Ravel • Sheherazade & Berlioz • Nuits D'Ete

Ernest Ansermet conducting l’Orchestra de la Suisse Romande, Regine Crespin soprano
Decca/Speakers Corner SXL6081
Single 180-gram LP
1963/2012

Music

Sound

by Roy Gregory | August 21, 2012

hen you’ve mined the Decca back catalogue for as long as Speakers Corner, there’s a temptation to think that you might be nearing the end of the vein. But where Classic Records carried on issuing Living Stereo titles long past the artistic breakeven point, Kai Seemann of Speakers Corner seems to have the happy knack of continually finding the unexpected gem amongst the slag and coal. Once you’ve done all the high-profile collectibles and the orchestral potboilers, then it’s time to start looking for unexpected delights -- and with the Decca catalogue what delights they are.

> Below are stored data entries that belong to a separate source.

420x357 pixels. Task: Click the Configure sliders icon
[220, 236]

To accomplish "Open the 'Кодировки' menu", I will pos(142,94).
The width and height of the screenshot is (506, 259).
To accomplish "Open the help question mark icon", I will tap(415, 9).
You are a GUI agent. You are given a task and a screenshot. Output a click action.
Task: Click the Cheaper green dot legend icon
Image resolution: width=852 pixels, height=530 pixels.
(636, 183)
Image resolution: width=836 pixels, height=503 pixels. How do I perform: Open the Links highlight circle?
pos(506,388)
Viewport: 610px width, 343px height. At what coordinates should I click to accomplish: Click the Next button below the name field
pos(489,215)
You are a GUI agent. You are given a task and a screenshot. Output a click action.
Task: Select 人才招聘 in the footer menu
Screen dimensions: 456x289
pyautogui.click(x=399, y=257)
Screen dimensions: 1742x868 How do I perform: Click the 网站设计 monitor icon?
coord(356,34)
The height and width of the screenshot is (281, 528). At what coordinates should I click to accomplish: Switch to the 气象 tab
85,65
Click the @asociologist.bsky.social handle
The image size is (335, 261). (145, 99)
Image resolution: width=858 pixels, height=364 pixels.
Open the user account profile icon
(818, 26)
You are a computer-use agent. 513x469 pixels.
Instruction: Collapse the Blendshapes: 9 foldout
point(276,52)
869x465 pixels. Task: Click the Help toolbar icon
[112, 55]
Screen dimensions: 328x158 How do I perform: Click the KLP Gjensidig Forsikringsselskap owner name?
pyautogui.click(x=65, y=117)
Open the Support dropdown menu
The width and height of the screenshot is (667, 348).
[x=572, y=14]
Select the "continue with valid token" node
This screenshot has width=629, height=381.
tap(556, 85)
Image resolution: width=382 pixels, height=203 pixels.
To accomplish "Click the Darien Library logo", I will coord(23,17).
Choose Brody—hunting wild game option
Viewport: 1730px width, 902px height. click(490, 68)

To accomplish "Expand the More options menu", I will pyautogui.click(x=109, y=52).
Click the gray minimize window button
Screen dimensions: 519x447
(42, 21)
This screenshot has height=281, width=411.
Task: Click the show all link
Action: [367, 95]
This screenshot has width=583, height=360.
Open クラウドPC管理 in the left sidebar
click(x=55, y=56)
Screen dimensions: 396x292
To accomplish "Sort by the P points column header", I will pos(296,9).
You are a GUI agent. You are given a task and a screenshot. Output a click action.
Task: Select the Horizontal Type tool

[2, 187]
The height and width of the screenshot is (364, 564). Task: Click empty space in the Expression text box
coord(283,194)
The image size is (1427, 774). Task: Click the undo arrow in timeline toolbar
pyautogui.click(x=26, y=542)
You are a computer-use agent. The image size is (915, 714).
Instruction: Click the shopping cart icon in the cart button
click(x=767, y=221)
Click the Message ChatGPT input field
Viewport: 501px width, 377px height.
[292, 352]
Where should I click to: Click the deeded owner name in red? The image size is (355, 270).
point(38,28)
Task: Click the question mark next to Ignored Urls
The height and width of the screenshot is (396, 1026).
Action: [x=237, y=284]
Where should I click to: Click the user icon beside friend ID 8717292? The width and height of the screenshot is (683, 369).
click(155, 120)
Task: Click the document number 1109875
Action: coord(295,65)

The Ansermet/OSR back catalogue has been a fertile source for collectors of original pressings and Speakers Corner alike, but I was previously unaware of this 1963 recording of Ravel’s sumptuous Sheherazade song cycle. Coupled here with the Berlioz Nuits D’Ete and sung by Regine Crespin, it's hard to believe this disc doesn’t have a wider reputation (although that might just be a case of my ignorance). I’m familiar with the Baker/Barbirolli recording on EMI [ASD 2444], and it's an undeniably luminous performance. But it doesn’t compare for sheer beauty with this reissue. Crespin’s operatic training is obvious, but here it’s tempered with an earthier quality that suits these beautiful melodies perfectly (think Davrath in the Songs of the Auvergne, as opposed to Te Kanawa’s cut-glass sterility). Ansermet and the OSR provide nicely judged and weighted support, never overpowering the solo voice, but still retaining expressive dynamic range. Tonality and staging are both what I’d term "Decca standard," with excellent width and depth and a nice sense of air -- although those used to hearing original Deccas replayed via RIAA will find the warmth and weight of the orchestra refreshing to say the least. The surfaces are silent, and that places the cherry firmly on top of the sonic cake.

If you don’t know the music, or classical song cycles don’t immediately ring your bell, don’t let that put you off. The hauntingly beautiful melodies and lush tonality of this recording make it an addictive, accessible pleasure of which you shouldn’t deny yourself. Anybody who loves the Songs of the Auvergne should step right up, as this has the same easy charm and memorable tunes. Pick a hot day, open the windows, smell the air and enjoy. This is so darned nice I’d almost list it as a guilty pleasure -- except that there’s nothing to be guilty about. Repeated listening won’t even make you fat, so spin it up and let it rip. Wonderful singing, a perfectly marshaled orchestra, top-draw sonics and music to die for: this is my record of the summer, now that what passes for summer has finally arrived.